Aufgabenziel: Wie lauten die Zeilen ab der Zeile mit „Screen dimensions: 1100x430“ bis einschließlich der Zeile mit „pos(127,70)“, wenn du darin „Reload“ durch „Refresh“ ersetzt und alles andere unverändert lässt?

Arbeitsdaten:
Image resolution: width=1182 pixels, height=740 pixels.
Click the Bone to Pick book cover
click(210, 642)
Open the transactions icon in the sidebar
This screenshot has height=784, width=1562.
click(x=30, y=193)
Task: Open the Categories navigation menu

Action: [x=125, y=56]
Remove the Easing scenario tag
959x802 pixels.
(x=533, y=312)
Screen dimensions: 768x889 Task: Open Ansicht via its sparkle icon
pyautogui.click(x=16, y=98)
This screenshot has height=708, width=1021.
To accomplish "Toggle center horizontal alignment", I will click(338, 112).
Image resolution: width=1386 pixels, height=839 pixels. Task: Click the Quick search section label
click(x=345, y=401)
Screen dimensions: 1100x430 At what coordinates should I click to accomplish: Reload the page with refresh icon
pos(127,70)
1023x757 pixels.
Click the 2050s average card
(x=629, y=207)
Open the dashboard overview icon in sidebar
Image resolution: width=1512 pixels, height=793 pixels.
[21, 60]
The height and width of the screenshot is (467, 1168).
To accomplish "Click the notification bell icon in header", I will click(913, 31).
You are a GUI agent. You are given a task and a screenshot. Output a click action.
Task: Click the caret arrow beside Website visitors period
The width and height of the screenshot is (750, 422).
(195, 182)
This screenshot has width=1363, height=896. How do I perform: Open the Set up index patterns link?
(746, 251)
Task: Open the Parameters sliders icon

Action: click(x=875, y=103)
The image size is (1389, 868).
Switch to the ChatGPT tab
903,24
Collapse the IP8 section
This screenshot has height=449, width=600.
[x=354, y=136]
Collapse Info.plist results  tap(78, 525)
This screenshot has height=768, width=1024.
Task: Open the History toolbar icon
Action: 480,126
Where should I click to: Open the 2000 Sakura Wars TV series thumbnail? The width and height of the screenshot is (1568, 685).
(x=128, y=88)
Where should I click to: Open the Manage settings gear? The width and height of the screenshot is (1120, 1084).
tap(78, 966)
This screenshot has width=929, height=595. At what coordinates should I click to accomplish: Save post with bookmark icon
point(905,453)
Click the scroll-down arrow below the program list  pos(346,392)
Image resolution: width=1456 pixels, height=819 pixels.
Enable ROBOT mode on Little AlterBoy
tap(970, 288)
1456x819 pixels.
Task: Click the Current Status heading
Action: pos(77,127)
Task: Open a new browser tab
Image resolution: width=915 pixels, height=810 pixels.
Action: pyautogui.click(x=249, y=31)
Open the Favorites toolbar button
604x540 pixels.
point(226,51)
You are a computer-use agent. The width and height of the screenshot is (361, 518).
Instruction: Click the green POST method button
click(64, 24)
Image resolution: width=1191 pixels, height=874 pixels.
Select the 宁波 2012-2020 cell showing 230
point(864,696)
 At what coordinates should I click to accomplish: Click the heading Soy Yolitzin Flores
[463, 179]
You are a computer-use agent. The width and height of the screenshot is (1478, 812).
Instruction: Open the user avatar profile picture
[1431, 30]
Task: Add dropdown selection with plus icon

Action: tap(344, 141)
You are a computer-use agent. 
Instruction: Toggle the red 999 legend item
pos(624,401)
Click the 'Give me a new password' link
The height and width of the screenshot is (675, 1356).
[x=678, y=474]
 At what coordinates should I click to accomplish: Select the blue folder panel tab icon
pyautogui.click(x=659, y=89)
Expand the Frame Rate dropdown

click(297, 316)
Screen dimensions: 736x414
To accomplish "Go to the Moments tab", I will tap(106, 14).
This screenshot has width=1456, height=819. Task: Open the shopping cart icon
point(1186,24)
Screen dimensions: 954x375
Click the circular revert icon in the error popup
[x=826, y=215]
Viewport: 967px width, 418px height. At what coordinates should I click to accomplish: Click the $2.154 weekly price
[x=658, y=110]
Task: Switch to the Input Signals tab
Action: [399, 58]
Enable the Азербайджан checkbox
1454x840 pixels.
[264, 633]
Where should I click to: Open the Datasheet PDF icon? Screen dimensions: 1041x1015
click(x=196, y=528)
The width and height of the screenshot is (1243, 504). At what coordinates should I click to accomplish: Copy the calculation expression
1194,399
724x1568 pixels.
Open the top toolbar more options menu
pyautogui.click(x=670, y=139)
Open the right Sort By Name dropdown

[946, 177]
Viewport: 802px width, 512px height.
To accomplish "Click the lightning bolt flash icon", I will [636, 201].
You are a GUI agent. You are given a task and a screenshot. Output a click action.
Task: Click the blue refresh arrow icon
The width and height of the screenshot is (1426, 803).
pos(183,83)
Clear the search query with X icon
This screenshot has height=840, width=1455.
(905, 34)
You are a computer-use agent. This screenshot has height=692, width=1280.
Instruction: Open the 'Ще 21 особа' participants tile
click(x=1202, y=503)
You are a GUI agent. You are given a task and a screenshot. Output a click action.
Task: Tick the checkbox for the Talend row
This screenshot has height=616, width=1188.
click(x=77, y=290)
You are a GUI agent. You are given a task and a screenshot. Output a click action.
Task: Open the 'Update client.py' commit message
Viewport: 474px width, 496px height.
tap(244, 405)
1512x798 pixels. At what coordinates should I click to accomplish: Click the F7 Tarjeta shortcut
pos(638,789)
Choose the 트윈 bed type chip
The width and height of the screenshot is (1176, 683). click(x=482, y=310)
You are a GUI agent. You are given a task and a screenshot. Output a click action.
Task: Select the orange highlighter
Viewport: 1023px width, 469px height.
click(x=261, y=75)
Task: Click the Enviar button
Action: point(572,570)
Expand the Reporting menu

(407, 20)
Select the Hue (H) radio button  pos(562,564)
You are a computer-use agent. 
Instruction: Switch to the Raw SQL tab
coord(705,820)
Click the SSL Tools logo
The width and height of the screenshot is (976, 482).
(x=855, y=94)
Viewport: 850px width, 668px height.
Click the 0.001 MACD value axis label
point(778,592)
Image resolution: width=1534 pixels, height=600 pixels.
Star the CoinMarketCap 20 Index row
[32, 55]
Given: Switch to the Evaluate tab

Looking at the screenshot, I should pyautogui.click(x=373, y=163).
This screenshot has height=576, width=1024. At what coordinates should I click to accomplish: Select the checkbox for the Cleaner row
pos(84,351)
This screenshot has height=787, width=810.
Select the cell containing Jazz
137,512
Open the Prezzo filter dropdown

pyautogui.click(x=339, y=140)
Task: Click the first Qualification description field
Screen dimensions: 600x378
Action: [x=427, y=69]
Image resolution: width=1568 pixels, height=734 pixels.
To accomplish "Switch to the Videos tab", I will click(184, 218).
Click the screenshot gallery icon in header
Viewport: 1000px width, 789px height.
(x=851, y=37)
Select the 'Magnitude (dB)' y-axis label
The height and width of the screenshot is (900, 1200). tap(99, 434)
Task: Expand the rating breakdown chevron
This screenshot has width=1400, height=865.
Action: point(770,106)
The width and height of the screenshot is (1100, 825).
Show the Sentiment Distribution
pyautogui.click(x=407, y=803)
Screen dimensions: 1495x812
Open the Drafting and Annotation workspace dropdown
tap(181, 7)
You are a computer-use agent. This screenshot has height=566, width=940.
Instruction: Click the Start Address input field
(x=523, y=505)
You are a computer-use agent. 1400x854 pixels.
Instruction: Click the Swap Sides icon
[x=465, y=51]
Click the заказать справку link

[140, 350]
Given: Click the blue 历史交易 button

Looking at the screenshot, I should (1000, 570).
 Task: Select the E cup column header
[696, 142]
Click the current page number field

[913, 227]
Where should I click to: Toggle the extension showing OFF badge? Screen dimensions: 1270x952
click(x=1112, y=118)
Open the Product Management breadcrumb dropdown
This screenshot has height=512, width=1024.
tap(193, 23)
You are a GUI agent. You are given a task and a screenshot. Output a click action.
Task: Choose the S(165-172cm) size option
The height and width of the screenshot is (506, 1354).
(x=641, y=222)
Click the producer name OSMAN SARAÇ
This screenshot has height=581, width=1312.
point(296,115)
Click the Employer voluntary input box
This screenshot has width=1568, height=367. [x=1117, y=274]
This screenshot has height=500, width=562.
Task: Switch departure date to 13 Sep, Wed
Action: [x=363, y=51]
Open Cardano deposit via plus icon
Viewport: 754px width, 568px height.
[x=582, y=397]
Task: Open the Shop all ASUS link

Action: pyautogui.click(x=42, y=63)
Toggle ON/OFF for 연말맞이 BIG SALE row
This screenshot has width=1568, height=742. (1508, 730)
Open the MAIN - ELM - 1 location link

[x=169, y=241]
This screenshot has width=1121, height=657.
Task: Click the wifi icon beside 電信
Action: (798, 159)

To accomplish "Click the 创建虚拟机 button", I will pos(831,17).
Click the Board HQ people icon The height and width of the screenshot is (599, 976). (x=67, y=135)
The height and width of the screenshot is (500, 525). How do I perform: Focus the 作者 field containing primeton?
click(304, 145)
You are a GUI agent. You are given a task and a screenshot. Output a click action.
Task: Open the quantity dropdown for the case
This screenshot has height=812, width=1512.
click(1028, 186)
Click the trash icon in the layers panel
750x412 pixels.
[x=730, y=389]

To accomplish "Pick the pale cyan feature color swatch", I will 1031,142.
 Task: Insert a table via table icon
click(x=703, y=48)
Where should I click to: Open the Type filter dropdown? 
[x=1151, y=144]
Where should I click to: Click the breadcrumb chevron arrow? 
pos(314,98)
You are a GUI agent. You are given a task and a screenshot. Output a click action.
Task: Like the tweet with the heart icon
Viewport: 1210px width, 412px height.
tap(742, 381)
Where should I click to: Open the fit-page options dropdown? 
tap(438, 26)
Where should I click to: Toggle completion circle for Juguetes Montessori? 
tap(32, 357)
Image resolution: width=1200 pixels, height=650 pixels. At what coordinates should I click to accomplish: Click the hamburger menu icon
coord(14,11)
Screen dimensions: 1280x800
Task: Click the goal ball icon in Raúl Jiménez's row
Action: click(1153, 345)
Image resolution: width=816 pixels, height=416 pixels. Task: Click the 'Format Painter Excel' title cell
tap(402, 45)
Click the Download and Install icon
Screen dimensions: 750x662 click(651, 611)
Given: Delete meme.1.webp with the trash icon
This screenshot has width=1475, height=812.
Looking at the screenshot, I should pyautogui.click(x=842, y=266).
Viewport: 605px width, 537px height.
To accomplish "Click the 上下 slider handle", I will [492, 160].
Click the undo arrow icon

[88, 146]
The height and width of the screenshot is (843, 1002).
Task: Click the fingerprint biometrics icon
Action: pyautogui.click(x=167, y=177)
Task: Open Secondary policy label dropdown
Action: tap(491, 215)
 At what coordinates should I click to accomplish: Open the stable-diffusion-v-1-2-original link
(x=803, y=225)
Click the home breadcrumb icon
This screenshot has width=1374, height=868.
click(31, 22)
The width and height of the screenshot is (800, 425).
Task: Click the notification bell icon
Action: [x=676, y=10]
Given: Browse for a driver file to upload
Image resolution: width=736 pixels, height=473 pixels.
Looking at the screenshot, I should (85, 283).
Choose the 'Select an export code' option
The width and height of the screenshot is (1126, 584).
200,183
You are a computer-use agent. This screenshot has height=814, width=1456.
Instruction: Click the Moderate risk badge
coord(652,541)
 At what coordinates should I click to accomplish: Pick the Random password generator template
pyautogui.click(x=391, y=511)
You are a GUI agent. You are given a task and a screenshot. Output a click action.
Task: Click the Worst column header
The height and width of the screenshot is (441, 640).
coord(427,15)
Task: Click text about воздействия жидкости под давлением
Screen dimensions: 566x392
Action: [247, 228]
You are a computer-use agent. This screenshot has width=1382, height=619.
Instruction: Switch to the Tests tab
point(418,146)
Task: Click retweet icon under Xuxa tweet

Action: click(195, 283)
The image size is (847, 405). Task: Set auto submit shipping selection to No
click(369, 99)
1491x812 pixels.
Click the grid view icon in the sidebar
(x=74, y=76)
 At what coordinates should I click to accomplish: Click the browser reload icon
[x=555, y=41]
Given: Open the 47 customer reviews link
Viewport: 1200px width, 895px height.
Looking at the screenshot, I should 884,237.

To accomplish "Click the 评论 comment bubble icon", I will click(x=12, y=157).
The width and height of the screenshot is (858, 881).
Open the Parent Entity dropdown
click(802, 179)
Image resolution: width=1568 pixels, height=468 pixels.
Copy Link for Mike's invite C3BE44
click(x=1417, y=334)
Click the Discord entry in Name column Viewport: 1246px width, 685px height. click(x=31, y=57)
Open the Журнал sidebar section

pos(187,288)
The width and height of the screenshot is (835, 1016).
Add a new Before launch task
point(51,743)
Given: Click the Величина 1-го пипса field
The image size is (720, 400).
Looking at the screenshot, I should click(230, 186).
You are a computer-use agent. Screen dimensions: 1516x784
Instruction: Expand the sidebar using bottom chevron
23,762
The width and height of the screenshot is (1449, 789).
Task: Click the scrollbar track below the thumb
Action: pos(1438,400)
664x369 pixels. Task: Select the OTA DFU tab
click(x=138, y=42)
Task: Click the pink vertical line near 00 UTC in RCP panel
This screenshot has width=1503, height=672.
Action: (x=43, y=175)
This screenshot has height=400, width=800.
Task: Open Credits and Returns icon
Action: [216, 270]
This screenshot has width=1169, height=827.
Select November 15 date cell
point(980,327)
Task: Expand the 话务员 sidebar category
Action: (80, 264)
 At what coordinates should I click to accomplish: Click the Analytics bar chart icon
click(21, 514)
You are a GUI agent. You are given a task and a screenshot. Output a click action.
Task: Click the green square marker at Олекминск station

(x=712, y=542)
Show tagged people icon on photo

Musterlösung:
Screen dimensions: 1100x430 At what coordinates should I click to accomplish: Refresh the page with refresh icon
pos(127,70)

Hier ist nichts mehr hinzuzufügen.